Let $(X, \mathcal{X})$ and $(A, \mathcal{A})$ be standard Borel spaces, and let $q(\cdot | \cdot)$ be a substochastic kernel with source $(X\times A, \mathcal{X}\otimes\mathcal{A})$ and target $(X, \mathcal{X})$. The latter means $q: X \times A \times \mathcal{X} \rightarrow [0,1]$ is such that (i) $(x,a) \mapsto q(B | x, a)$ is $(\mathcal{X}\otimes\mathcal{A})$-measurable for each $B \in \mathcal{X}$ and (ii) $B \mapsto q(B | x, a)$ is a sub-probability measure on $(X, \mathcal{X})$ for each $(x, a) \in X \times A$.
Suppose the bounded function $f: X \rightarrow [1, \infty)$ is upper semi-analytic, i.e. the set $\{x \in X: f(x) > \lambda\}$ is analytic for every $\lambda \geq 0$, and satisfies
$$ f(x) \geq 1 + \int_X f(y)q(dy | x, a) \quad \text{for all} \ \ (x, a) \in X \times A. \qquad \text{(1)} $$
Question: Does there also exist a bounded Borel-measurable function that satisfies (1)?
Context: This question came up in the context of Markov decision processes; see e.g. this book. There, $X$ is the set of states of a controlled random process, and $A$ is the set of available actions. If action $a$ is taken when the system is in state $x$, a reward is earned and the next state belongs to $B \in \mathcal{X}$ with probability $q(B | x, a)$ or the process terminates with probability $1-q(X | x, a)$.

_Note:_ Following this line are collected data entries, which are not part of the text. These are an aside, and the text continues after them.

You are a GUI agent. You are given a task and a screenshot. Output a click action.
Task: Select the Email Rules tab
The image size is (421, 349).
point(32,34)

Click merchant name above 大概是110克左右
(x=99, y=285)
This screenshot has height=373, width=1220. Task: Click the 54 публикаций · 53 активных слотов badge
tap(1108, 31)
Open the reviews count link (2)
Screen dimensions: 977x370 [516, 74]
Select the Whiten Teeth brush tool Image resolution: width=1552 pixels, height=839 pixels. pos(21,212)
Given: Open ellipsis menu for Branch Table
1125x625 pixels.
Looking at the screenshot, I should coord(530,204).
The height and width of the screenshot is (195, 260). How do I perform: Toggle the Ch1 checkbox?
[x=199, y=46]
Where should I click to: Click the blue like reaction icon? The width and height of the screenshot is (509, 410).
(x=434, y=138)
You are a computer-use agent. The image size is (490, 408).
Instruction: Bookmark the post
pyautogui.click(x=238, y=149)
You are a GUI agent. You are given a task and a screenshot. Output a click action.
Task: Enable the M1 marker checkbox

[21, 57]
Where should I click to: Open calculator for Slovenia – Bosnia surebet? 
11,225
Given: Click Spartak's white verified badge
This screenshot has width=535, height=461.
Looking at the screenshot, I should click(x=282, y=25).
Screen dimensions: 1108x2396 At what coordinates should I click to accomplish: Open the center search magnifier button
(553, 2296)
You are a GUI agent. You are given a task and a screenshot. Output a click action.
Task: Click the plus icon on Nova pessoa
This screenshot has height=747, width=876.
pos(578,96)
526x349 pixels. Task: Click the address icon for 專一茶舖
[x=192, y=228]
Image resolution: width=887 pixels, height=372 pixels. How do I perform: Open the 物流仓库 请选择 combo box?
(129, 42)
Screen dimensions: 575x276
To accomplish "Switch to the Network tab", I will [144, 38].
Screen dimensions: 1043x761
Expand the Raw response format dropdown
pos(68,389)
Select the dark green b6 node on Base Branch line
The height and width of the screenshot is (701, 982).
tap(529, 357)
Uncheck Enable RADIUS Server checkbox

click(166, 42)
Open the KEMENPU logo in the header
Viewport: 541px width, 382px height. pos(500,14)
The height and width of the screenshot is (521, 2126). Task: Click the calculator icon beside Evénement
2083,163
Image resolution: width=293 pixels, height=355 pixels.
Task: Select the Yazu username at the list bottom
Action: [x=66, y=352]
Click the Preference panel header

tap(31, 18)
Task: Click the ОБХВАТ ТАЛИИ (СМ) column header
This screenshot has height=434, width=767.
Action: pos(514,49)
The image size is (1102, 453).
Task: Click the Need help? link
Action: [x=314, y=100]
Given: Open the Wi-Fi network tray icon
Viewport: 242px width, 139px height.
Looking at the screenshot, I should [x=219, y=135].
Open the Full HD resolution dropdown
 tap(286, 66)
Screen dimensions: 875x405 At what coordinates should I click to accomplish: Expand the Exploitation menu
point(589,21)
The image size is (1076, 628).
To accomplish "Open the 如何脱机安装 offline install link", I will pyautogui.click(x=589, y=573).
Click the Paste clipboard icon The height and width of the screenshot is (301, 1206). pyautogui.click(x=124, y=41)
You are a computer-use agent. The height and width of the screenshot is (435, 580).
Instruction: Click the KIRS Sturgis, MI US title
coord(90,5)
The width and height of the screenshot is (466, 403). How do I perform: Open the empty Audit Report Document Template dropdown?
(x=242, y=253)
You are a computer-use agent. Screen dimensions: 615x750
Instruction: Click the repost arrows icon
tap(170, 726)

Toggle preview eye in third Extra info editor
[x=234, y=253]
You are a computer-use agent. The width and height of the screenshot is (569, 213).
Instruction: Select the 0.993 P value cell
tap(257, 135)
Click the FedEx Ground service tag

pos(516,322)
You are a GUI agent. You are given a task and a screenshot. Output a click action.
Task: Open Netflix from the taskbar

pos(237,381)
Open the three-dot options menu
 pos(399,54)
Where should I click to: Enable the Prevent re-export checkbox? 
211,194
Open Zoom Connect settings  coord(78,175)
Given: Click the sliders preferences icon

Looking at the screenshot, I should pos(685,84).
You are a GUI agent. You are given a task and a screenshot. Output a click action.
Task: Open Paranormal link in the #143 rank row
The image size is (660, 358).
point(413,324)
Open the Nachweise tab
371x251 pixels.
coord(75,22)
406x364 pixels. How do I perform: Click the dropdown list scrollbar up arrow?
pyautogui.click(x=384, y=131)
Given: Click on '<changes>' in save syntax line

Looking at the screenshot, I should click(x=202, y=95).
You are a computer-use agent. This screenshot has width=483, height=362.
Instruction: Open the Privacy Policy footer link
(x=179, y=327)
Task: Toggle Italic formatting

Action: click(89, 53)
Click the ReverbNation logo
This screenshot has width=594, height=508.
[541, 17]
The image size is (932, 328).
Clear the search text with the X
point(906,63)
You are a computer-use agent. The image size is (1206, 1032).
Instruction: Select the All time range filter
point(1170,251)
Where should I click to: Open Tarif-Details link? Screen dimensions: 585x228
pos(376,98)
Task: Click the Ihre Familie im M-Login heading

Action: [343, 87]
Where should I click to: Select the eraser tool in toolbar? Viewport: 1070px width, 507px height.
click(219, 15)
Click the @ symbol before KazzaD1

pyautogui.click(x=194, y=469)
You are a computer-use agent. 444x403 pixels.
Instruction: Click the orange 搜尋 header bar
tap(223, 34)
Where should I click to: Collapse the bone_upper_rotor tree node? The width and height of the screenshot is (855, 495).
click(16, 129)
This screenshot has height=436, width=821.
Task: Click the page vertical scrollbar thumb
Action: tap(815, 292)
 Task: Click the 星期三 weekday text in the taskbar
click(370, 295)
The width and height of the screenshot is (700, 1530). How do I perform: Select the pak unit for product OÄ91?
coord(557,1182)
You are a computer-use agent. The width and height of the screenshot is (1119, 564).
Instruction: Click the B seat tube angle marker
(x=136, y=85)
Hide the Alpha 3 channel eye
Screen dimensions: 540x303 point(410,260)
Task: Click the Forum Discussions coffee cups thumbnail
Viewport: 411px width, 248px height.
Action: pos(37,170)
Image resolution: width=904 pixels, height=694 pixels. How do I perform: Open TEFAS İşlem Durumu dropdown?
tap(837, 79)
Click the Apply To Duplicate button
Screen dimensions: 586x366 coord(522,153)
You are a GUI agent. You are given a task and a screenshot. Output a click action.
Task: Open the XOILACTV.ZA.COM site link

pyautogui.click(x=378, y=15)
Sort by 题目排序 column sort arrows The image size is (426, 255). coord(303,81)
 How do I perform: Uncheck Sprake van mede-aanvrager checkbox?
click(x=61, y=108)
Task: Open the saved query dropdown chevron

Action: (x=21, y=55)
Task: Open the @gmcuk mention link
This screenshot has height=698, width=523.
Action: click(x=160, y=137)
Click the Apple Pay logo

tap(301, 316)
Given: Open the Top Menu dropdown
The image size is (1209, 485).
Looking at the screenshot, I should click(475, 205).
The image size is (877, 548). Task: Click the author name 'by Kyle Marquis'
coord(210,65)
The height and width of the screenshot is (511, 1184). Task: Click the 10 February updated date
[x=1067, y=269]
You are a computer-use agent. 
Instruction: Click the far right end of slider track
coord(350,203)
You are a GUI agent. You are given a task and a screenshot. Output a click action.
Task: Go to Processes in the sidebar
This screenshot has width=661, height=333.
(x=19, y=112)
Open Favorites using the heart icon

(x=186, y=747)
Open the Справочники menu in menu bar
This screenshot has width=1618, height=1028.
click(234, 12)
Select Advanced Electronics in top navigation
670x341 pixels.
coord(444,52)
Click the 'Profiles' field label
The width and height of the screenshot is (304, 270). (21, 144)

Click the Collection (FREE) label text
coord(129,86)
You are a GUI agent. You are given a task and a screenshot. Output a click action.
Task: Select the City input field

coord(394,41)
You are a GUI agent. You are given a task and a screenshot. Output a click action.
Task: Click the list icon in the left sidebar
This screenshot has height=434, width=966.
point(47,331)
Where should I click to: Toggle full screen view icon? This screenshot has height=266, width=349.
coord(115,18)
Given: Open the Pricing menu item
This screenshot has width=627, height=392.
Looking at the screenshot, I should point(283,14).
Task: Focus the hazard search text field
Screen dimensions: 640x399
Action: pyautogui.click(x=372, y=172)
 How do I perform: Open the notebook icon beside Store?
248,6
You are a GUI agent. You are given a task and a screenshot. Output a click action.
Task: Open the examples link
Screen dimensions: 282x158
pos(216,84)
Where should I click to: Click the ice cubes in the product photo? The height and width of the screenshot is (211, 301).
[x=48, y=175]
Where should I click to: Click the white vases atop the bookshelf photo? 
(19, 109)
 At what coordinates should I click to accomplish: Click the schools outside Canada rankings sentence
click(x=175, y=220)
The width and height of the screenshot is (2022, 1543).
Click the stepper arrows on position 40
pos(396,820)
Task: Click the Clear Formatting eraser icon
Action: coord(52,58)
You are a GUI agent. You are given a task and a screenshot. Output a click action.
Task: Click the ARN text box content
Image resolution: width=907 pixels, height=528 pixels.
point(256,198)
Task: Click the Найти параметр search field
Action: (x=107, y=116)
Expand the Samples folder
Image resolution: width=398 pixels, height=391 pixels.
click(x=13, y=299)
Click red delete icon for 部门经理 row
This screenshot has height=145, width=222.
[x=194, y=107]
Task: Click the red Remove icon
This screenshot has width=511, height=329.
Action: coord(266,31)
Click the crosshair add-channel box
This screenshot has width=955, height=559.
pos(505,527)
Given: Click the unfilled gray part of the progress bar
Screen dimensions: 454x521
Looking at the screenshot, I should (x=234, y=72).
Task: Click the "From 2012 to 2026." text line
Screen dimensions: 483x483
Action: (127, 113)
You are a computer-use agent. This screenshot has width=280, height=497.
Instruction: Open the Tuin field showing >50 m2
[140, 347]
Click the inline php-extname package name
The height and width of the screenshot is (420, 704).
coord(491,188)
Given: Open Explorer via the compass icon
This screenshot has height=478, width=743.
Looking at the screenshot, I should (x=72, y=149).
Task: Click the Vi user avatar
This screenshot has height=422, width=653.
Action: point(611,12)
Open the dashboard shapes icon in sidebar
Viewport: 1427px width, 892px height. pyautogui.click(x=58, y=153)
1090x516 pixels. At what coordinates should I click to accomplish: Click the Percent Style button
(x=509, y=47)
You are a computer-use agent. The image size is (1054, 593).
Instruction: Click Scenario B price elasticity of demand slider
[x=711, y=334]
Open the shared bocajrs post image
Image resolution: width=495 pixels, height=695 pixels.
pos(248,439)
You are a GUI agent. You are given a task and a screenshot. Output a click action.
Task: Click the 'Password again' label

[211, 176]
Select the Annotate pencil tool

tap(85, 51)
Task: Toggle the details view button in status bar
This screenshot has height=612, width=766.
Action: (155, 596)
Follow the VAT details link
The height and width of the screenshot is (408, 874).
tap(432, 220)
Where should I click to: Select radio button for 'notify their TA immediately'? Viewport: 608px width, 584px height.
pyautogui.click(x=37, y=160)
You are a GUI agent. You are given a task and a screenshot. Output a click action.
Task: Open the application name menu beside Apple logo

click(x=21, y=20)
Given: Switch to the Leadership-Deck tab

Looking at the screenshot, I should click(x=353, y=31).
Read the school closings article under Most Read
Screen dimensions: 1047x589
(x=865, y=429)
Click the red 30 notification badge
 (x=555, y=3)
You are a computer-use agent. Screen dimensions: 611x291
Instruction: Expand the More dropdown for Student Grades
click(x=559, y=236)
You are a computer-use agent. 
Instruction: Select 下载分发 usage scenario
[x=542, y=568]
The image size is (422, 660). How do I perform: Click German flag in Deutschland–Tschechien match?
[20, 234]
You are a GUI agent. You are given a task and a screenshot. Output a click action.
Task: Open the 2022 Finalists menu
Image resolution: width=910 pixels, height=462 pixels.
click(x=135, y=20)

Given an integral inequality of the kind as in OP, the answer is yes at least in case whe there exists a probability measure $\mu$ such that $p(x,a) \ll \mu$ for all $x,a$. Then one can modify $f$ on a $\mu$-null set $N$ to make it Borel-measurable. Then the RHS does not change, and for all $x\notin N$ the inequality still holds. On $N$ we can define $f$ to be the RHS (yet again, it does not change the RHS), which is a Borel function due to the fact that $f$ and $p$ are Borel.